BME Seminar Series: Volkmar Heinrich, Ph.D.
Tuesday, November 4, 2014
8:30 a.m.
Goergen Hall 101 (Sloan Auditorium)
“Controlled One-on-One Encounters Between Immune Cells and Microbes Offer a New Window into Innate Immunity and the Pathogenesis of Infections”
Volkmar Heinrich, Ph.D.
Department of Biomedical Engineering
University of California, Davis
Abstract: Infectious, autoimmune, and chronic inflammatory diseases present a rising threat, underlining the need for a deeper understanding of how the immune system recognizes—or fails to recognize—pathogens. Many prevailing gaps in our knowledge can be attributed to an imbalance between the cross-disciplinary nature of the immune response and a lack of truly interdisciplinary studies of the underlying mechanisms. Moreover, there is mounting evidence that insight into the human immune system cannot be reliably inferred from animal models or cell lines.

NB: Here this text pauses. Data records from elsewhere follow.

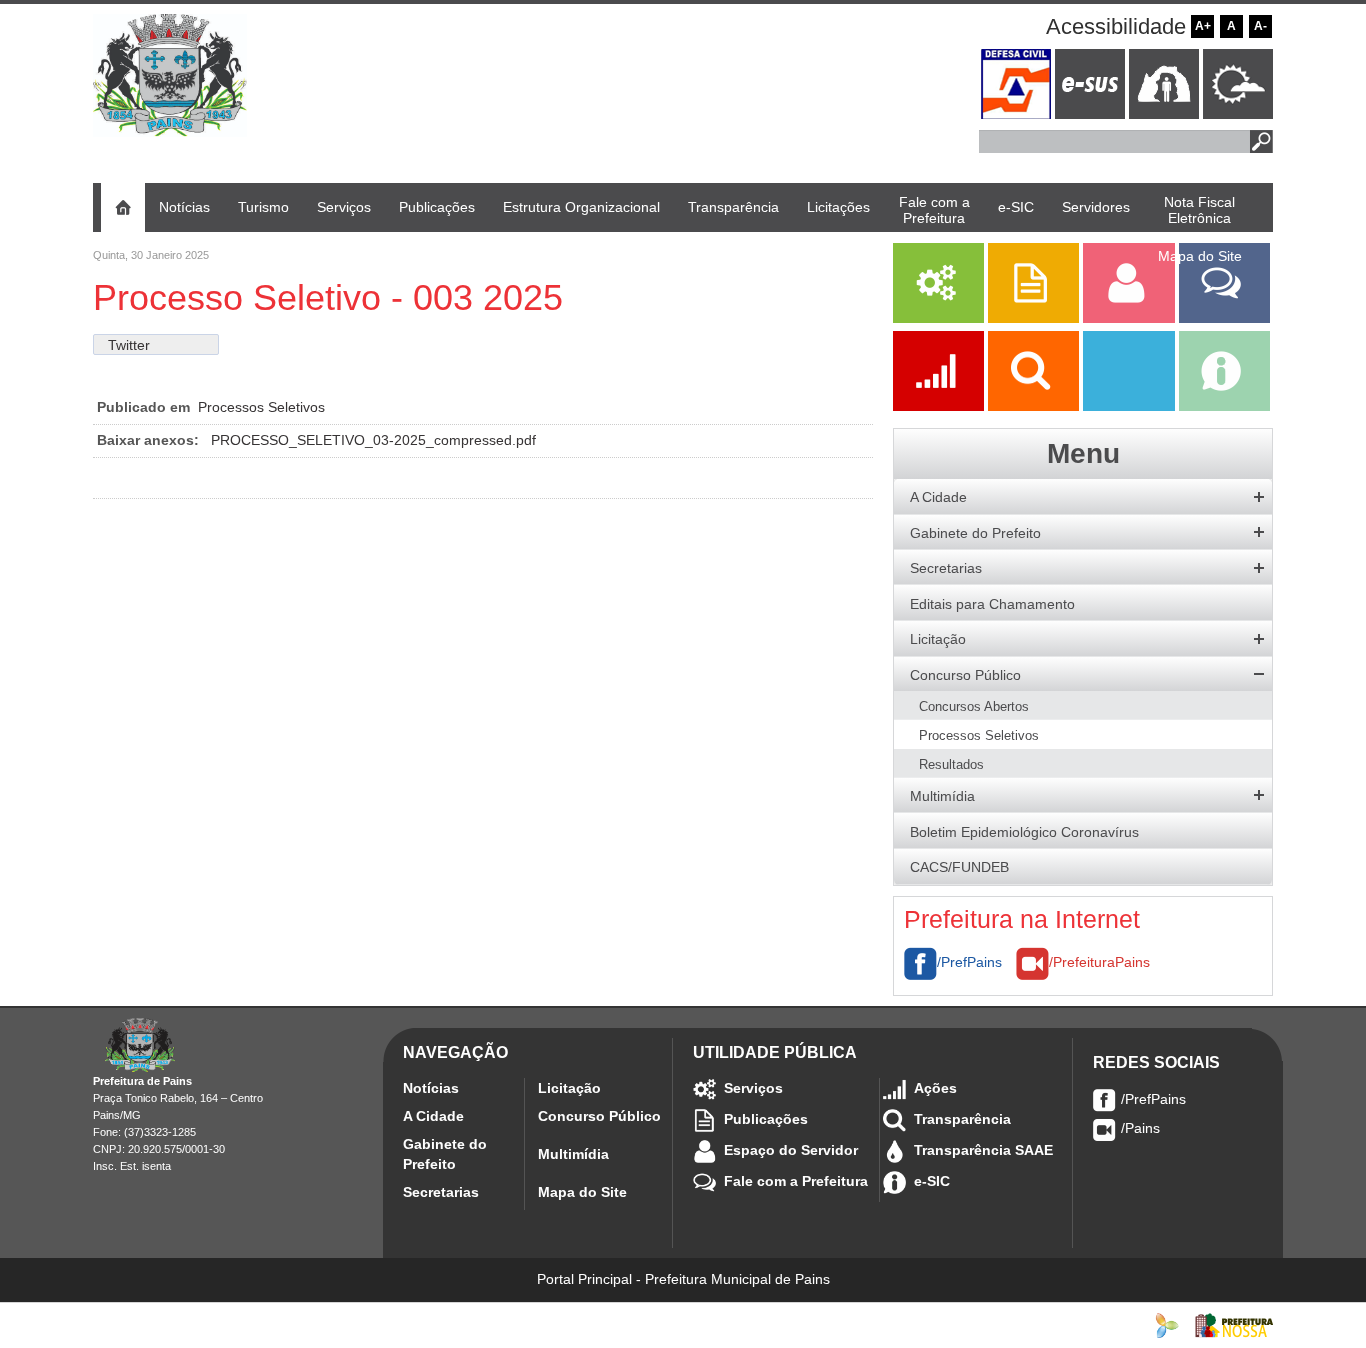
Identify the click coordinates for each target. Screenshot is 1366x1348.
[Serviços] (938, 318)
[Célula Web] (1167, 1324)
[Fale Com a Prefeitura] (1224, 318)
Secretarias (441, 1192)
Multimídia (573, 1154)
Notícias (431, 1088)
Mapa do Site (582, 1192)
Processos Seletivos (261, 407)
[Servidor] (1130, 318)
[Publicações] (1035, 318)
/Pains (1140, 1128)
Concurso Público (599, 1116)
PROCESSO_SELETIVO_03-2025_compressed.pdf (373, 440)
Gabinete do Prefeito (445, 1154)
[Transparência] (1035, 406)
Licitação (569, 1088)
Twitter (129, 345)
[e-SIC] (1224, 406)
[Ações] (940, 406)
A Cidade (433, 1116)
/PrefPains (969, 962)
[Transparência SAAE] (1130, 406)
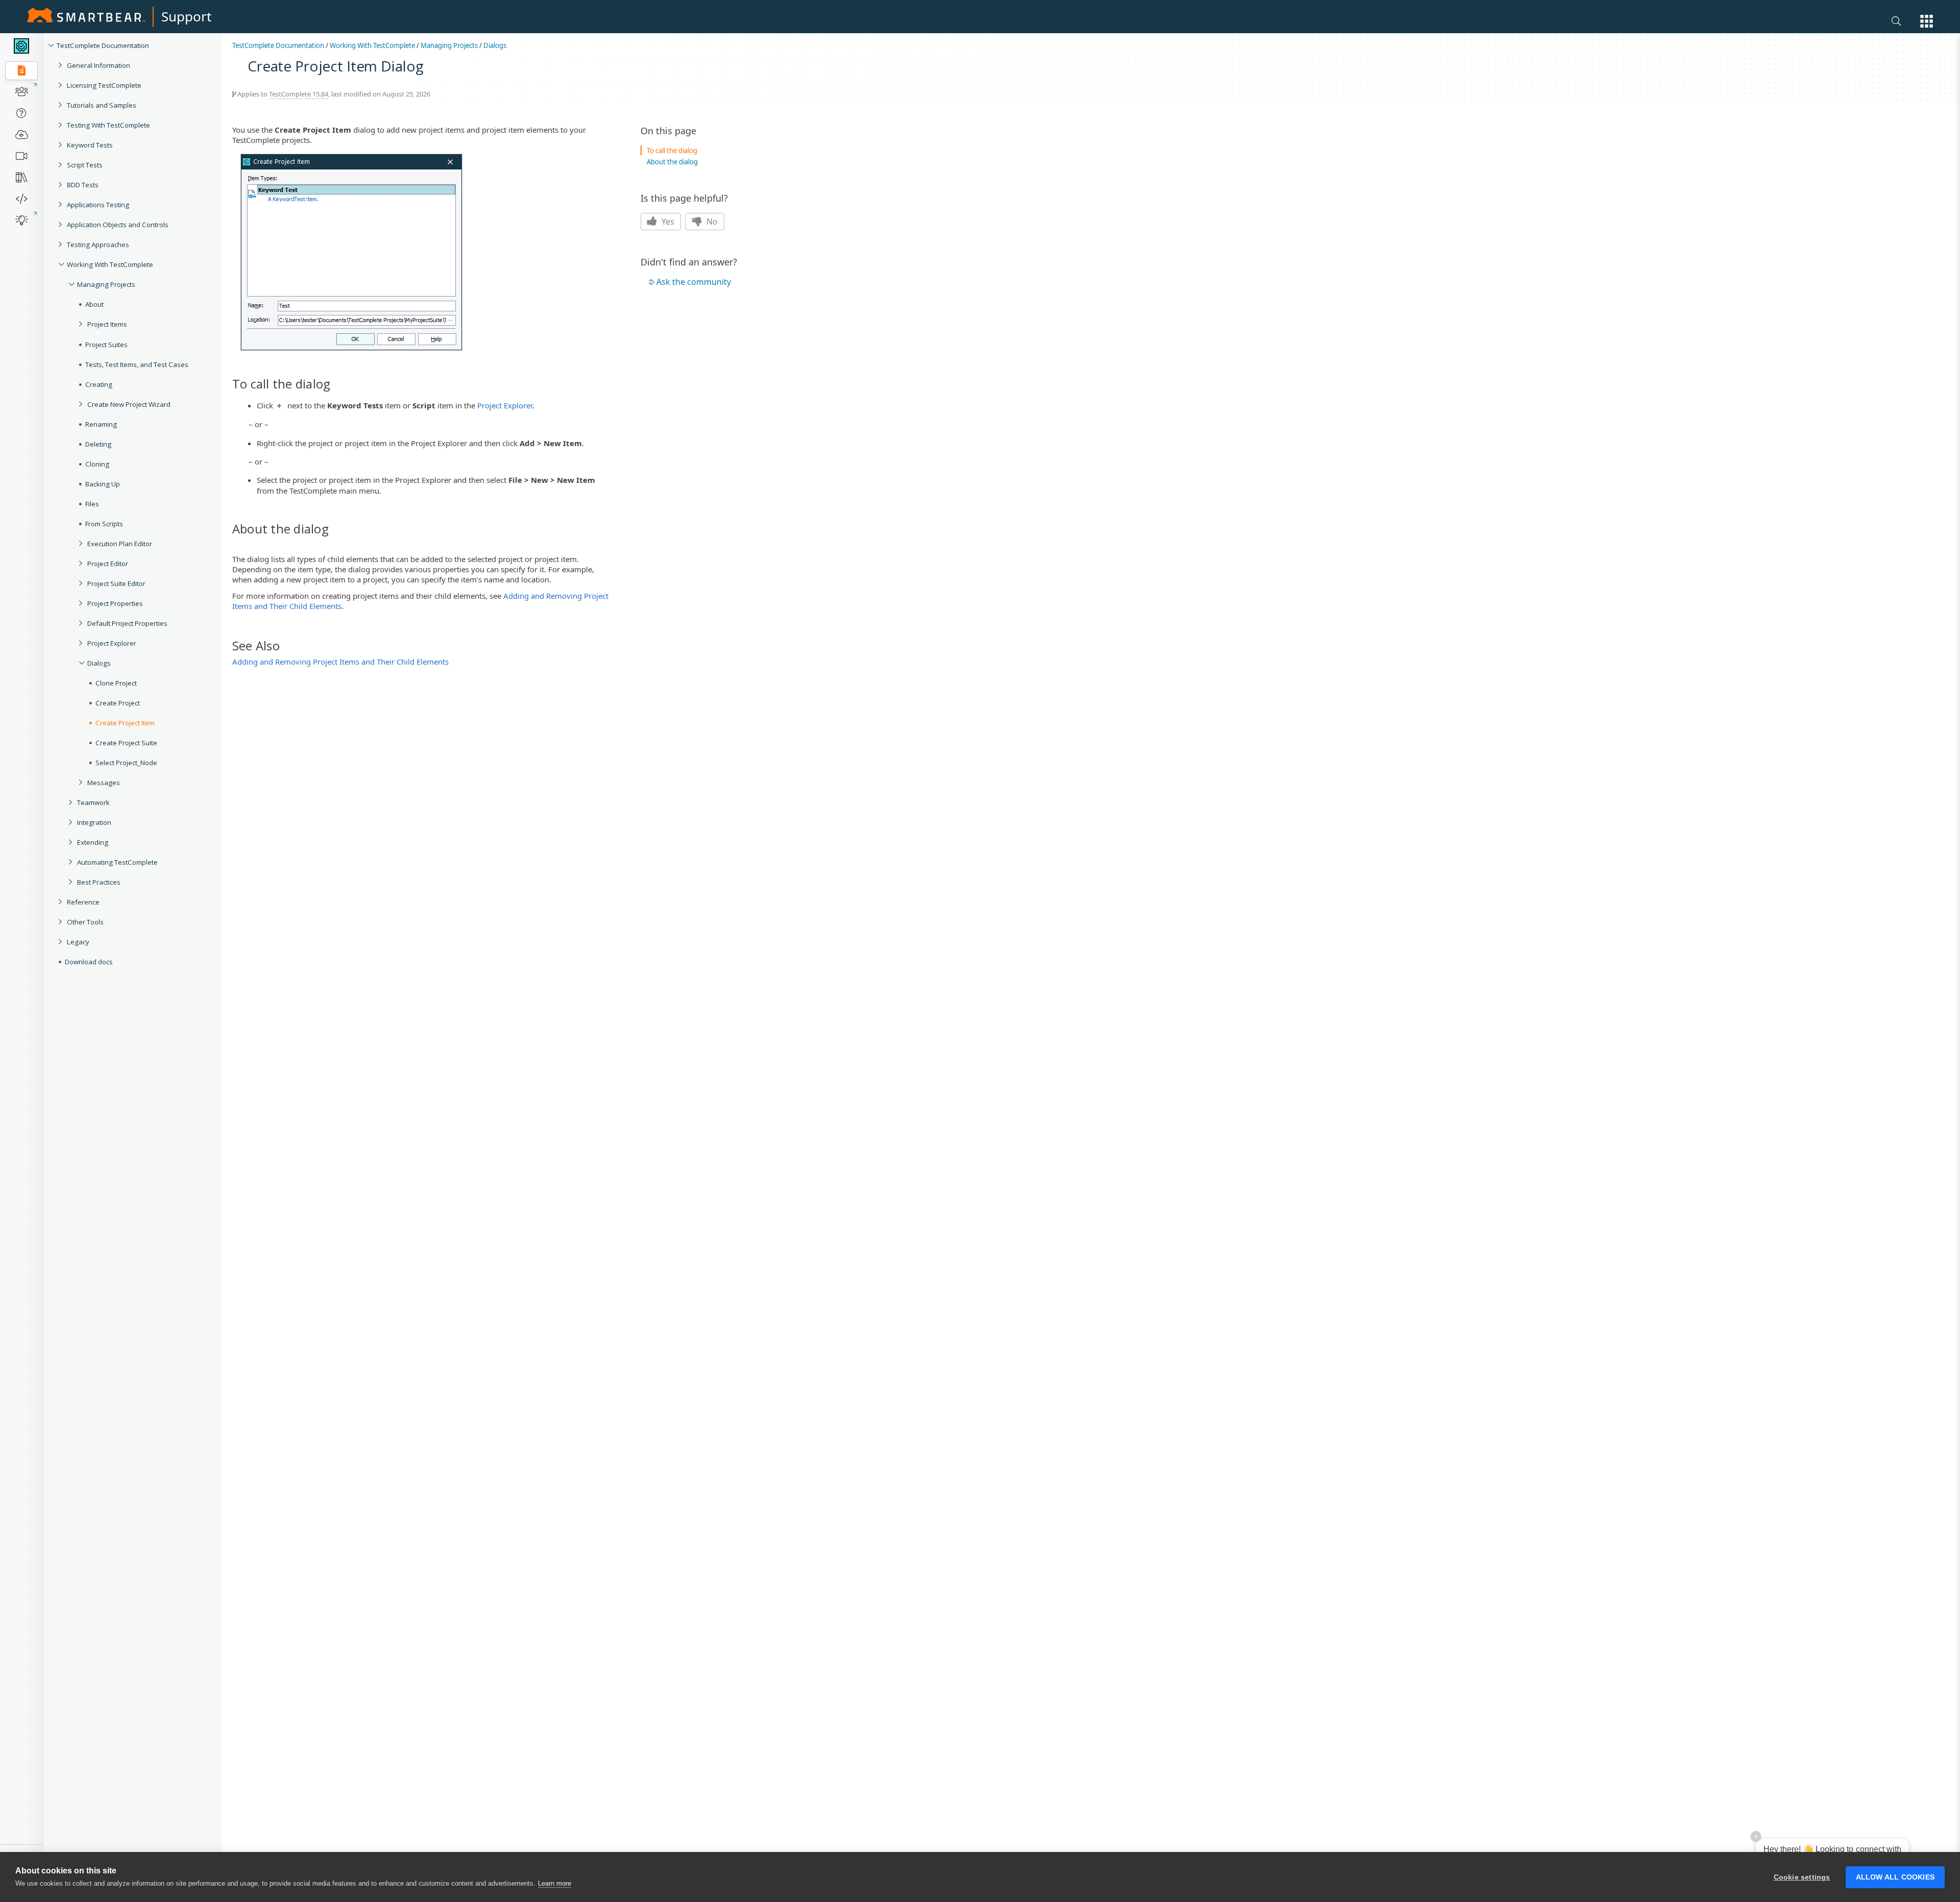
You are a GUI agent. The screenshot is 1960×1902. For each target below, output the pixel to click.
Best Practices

Immune cells are perhaps the most relevant functional units of the immune system. Mechanistic analyses of single-live-cell encounters with microbes deserve a front-and-center place in the study of host-pathogen interactions. To unravel how the innate immune system coordinates different stages of the cell response to pathogens, an integrative strategy should examine the spectrum of mechanisms by which immune cells home in on (by chemotaxis), take hold of (through adhesion), and internalize (by phagocytosis) microbes. We here discuss new, interdisciplinary approaches to study independently single-cell chemotaxis, adhesion, and phagocytosis by analyzing one-on-one encounters between immune cells and bacteria or fungi. These experiments use non-adherent cells, thus preventing premature cell activation. They offer unprecedented control over cell-microbe contacts and have a time resolution of fractions of a second. They also facilitate an essentially axisymmetric configuration of the cell-microbe pair, which is viewed from the side, allowing us to visualize the interaction with unique clarity. These experiments have been validated with various types of human immune (and other) cells, and have already revealed insight into cellular behavior that had been inaccessible to traditional techniques.